Directive :: Can you write these rows out again with "coordinates" swapped for "screen position" everywhere it occurs, keeping everything else unchanged and leaving out the pictures?

_ _ _ _

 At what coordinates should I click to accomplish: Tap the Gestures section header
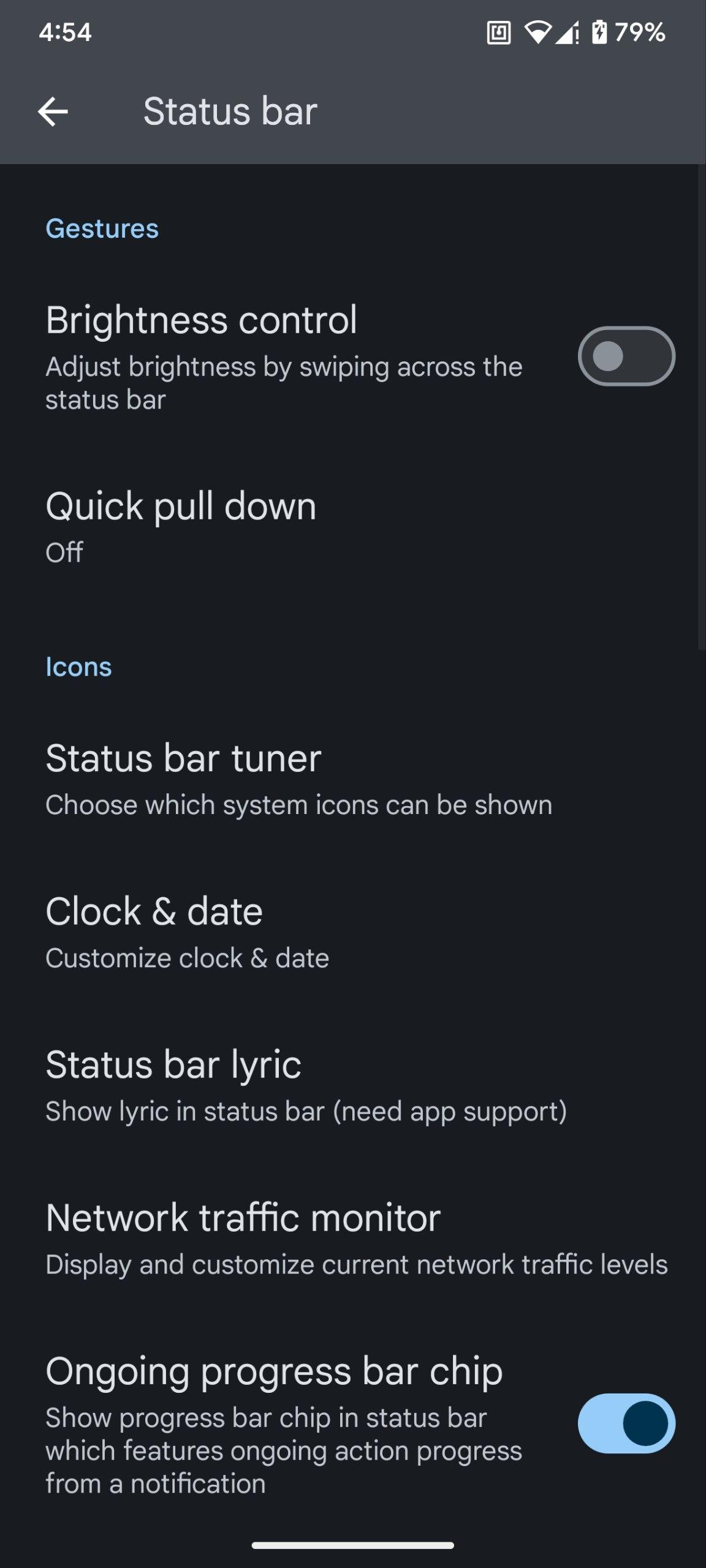pos(102,229)
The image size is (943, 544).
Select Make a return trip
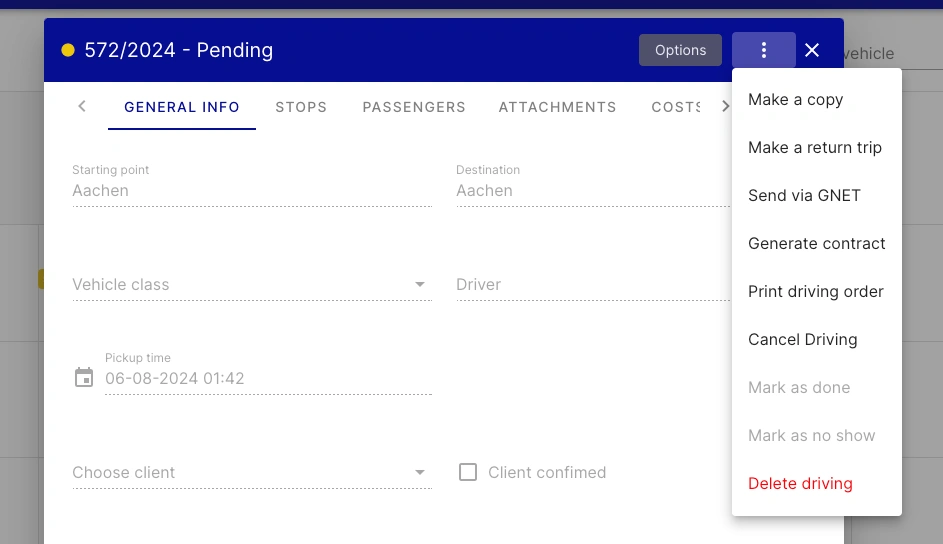814,148
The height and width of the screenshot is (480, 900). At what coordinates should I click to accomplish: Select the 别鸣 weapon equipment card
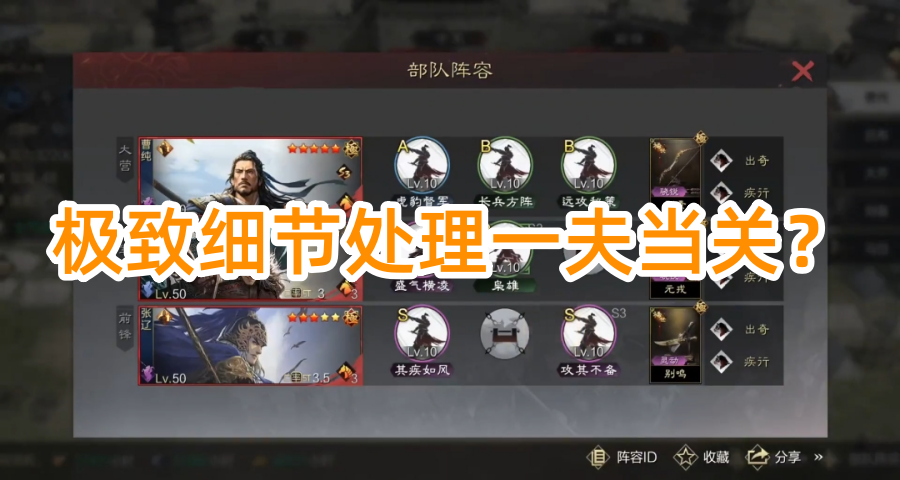pyautogui.click(x=674, y=344)
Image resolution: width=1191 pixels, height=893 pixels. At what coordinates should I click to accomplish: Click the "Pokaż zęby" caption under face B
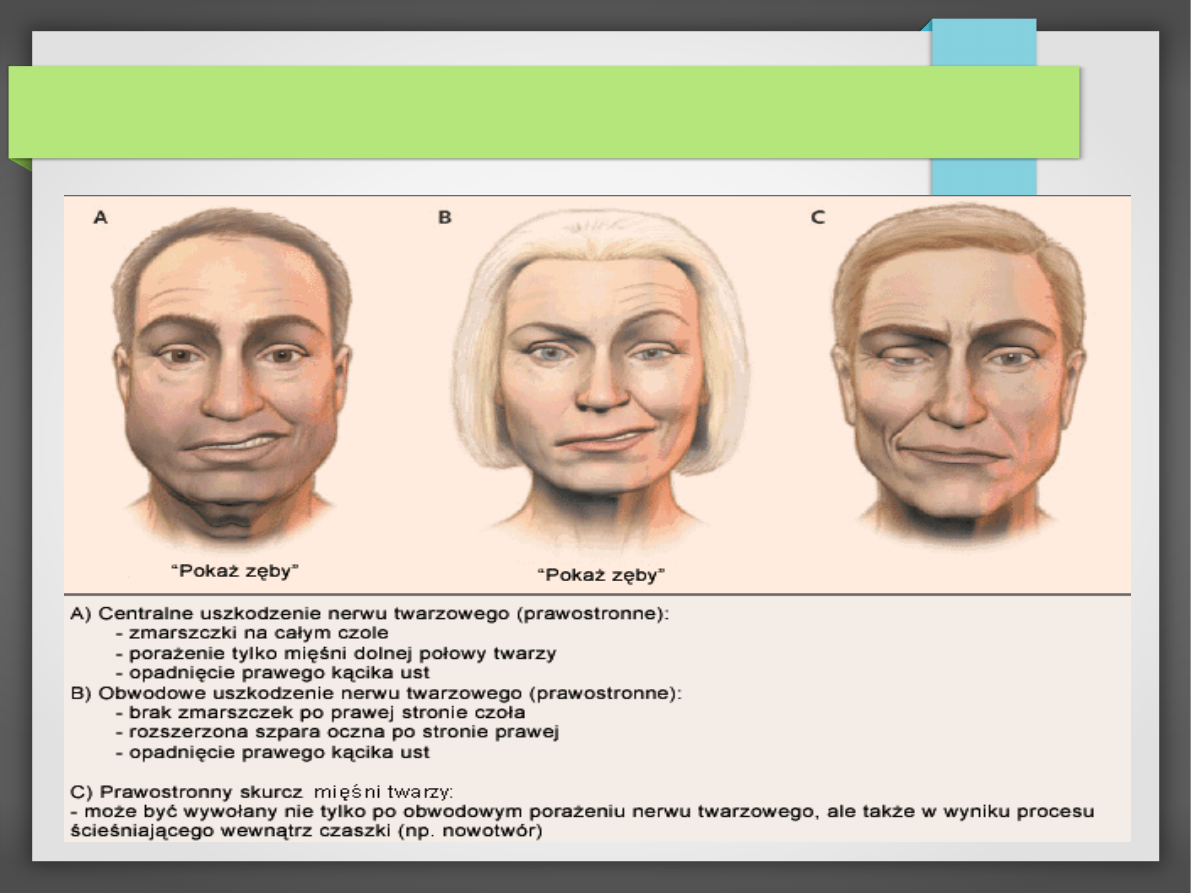(601, 575)
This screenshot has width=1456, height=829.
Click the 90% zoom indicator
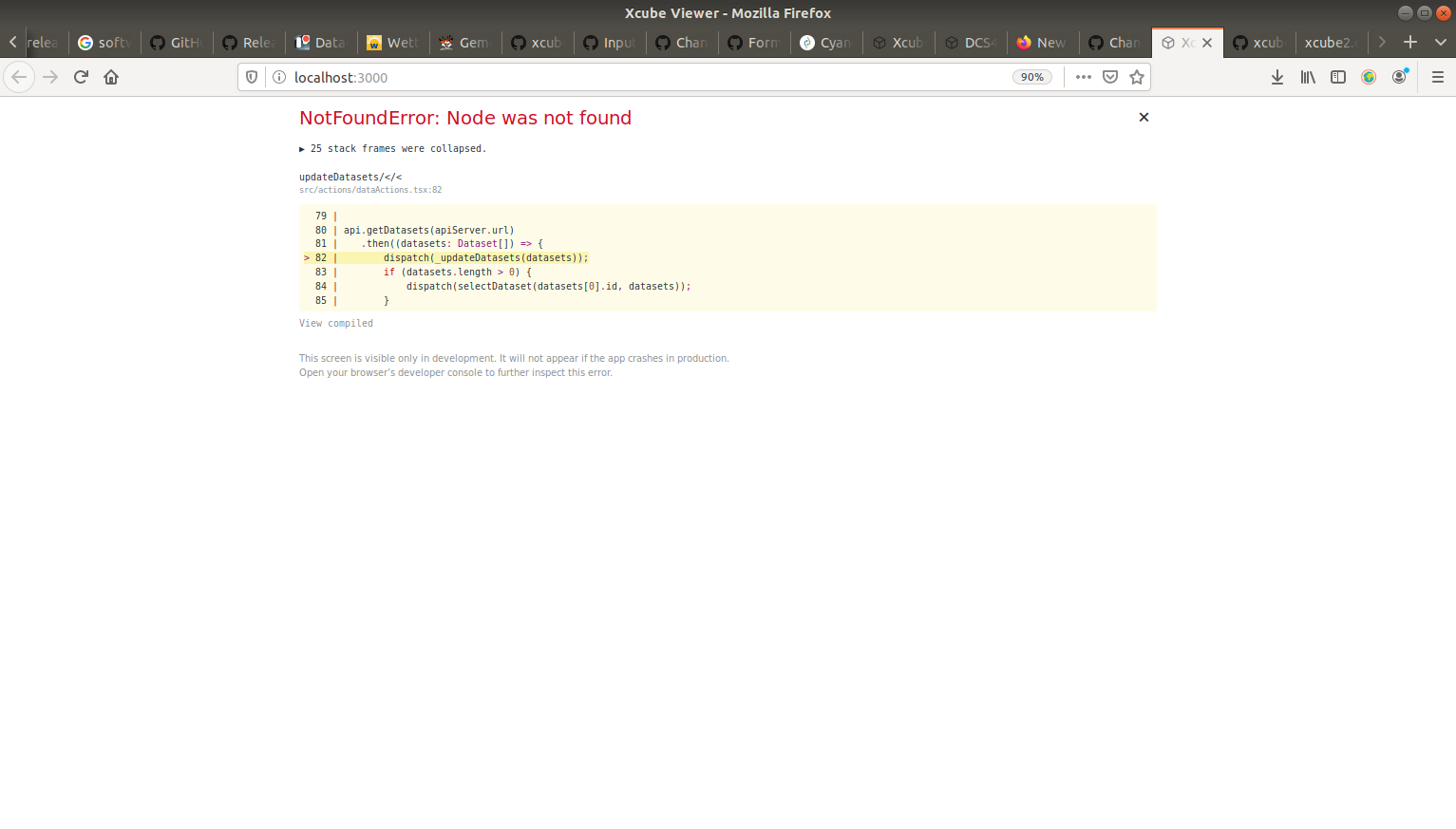(x=1031, y=77)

_ _ _ _

The solution ::
 At what screen position should I click to accomplish: Tap the Gestures section header
pos(102,229)
The image size is (943, 544).
Select Make a return trip
814,148
The height and width of the screenshot is (480, 900). At what screen position should I click to accomplish: Select the 别鸣 weapon equipment card
pyautogui.click(x=674, y=344)
Image resolution: width=1191 pixels, height=893 pixels. At what screen position should I click to accomplish: Click the "Pokaż zęby" caption under face B
(601, 575)
This screenshot has width=1456, height=829.
Click the 90% zoom indicator
(x=1031, y=77)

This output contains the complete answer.